◆ **WRITTEN PROBLEM**
In the records below, copy the part that opens with the line containing "Musiques (186, 487)" and runs through the end of the records, substituting "Participer" for "Contribuer" and changing nothing else. Leave the pictures out of your answer.

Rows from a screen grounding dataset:
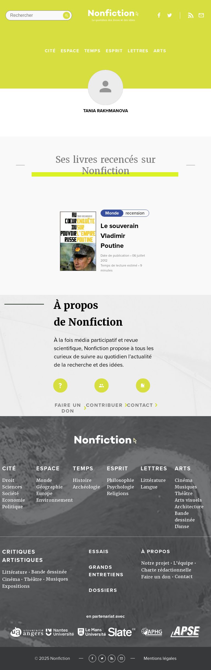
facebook (159, 15)
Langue (149, 487)
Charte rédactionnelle (166, 570)
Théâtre (184, 493)
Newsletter (201, 15)
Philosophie (120, 480)
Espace (70, 50)
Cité (50, 50)
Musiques (186, 487)
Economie (13, 500)
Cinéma (183, 480)
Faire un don (68, 408)
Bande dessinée (49, 572)
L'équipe (183, 563)
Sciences (12, 487)
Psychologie (120, 487)
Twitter (102, 658)
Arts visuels (188, 500)
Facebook (92, 658)
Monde (112, 213)
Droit (8, 480)
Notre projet (155, 563)
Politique (12, 507)
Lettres (138, 50)
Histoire (82, 480)
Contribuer (104, 405)
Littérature (153, 480)
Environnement (54, 500)
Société (10, 493)
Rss (190, 15)
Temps (92, 50)
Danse (182, 526)
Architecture (189, 507)
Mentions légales (160, 658)
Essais (99, 551)
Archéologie (86, 487)
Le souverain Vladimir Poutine (119, 236)
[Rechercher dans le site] (38, 15)
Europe (44, 493)
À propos (155, 551)
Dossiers (103, 590)
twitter (169, 15)
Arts (160, 50)
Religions (118, 493)
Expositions (16, 586)
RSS (111, 658)
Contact (140, 405)
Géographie (49, 487)
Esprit (114, 50)
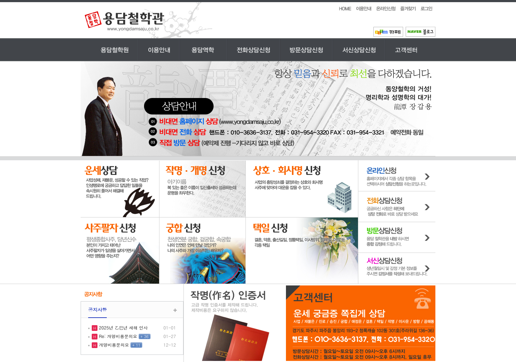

◆ **RESULT**
Musiques (186, 487)
Economie (13, 500)
Cinéma (183, 480)
Faire un don (68, 408)
Bande dessinée (49, 572)
L'équipe (183, 563)
Sciences (12, 487)
Psychologie (120, 487)
Twitter (102, 658)
Arts visuels (188, 500)
Facebook (92, 658)
Monde (112, 213)
Droit (8, 480)
Notre projet (155, 563)
Politique (12, 507)
Lettres (138, 50)
Histoire (82, 480)
Participer (104, 405)
Littérature (153, 480)
Environnement (54, 500)
Société (10, 493)
Rss (190, 15)
Temps (92, 50)
Danse (182, 526)
Architecture (189, 507)
Mentions légales (160, 658)
Essais (99, 551)
Archéologie (86, 487)
Le souverain Vladimir Poutine (119, 236)
[Rechercher dans le site] (38, 15)
Europe (44, 493)
À propos (155, 551)
Dossiers (103, 590)
twitter (169, 15)
Arts (160, 50)
Religions (118, 493)
Expositions (16, 586)
RSS (111, 658)
Contact (140, 405)
Géographie (49, 487)
Esprit (114, 50)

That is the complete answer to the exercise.